Nicholas YB Wong (MFA, the City University of Hong Kong) is the author of the poetry collections Cities of Sameness and, most recently, Crevasse, which has been praised as “a book of action” (Jericho Brown) and “deft and radically inventive… blows a hole right through our expectation of what contemporary poetry is supposed to look and to sound like” (Ravi Shankar). Wong was a finalist for the New Letters Poetry Award and a semifinalist for the Saturnalia Books Poetry Prize. He is on the editorial board of the literary journals Drunken Boat and Mead: Magazine of Literature and Libations. Corgis are his favorite human breed.

~

Yang Li

Yang Li, a Sichuan-born poet, is considered one of the most prominent members of China’s avant-garde poetry movement. In the 1980s he was one of the founding members of the hugely influential “Fei Fei” poetry project, often translated as the “ Not-Not” movement. Yang has run a few independent poetry magazines, including Fei Fei until the mid-90s, and is currently editor-in-chief of Erasers, an independent yearly literary magazine. He also writes novels, short stories, and essays. Among his print publications is Canlan (trans.
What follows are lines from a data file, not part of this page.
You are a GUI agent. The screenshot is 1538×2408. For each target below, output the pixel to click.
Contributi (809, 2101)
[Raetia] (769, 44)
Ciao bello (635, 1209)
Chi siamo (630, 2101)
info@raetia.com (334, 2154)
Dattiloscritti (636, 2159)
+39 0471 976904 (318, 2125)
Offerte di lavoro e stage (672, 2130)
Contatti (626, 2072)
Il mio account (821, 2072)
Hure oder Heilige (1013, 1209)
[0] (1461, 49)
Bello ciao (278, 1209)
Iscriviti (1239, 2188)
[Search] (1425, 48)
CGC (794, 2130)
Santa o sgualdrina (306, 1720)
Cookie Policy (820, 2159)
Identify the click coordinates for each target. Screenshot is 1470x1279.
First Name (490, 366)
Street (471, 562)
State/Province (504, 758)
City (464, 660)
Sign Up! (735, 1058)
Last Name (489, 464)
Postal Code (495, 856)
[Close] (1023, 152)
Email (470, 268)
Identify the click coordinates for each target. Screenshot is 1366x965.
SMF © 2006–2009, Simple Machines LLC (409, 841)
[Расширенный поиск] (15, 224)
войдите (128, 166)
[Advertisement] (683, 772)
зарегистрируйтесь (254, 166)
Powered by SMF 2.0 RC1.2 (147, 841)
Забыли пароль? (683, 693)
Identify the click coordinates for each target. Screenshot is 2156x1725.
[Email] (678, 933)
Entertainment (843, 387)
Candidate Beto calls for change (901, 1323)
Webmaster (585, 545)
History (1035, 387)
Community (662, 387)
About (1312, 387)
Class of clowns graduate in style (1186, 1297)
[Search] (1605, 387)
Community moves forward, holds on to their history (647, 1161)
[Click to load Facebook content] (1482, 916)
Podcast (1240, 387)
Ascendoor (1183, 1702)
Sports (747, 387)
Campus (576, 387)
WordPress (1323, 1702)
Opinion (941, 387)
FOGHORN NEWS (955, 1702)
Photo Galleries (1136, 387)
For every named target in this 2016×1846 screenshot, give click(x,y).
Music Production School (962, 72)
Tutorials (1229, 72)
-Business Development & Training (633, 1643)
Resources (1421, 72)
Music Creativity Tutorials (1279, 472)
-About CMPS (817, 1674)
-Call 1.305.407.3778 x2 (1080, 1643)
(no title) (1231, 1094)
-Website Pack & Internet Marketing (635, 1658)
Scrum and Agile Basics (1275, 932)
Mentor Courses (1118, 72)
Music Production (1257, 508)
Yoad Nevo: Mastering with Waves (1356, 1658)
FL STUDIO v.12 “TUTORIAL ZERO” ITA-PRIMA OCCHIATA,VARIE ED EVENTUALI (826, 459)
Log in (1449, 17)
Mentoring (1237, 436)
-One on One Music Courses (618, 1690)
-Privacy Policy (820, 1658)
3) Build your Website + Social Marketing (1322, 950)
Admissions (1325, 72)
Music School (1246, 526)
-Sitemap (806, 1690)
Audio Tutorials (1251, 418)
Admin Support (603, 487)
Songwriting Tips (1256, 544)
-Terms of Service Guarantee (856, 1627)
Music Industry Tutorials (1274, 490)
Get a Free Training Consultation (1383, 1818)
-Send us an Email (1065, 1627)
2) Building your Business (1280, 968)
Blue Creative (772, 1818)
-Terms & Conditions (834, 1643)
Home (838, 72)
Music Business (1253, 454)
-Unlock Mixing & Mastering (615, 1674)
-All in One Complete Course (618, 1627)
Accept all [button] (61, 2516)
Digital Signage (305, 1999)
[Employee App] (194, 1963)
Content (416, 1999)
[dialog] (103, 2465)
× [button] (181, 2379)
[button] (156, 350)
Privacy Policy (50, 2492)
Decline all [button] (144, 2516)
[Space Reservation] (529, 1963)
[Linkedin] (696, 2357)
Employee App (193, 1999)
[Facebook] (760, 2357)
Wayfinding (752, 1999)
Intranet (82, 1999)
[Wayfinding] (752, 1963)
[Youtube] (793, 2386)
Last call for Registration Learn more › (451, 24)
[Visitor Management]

Splendor), a 623-page tell-all chronicle of the avant-garde poetry scene in China during the closing decades of the last century.

~

Yi Sha

Yi Sha (real name Wu Wenjian) is one of the most influential poets in China, having been described as the Chinese Allen Ginsberg and “the greatest avant-garde in China.” He has produced more than twenty collections of poetry, fiction, and nonfiction, including the well-known poetry collections Starve The Poet! (available in English), The Train Crosses the Yellow River, Corner of the World, and Ecstasy. In addition, he and his wife have co-translated more than eighty foreign poets into Chinese. Born in Chengdu in 1966, Yi Sha attended university in Beijing and now teaches in the Chinese Department of Xi’an Foreign Languages University.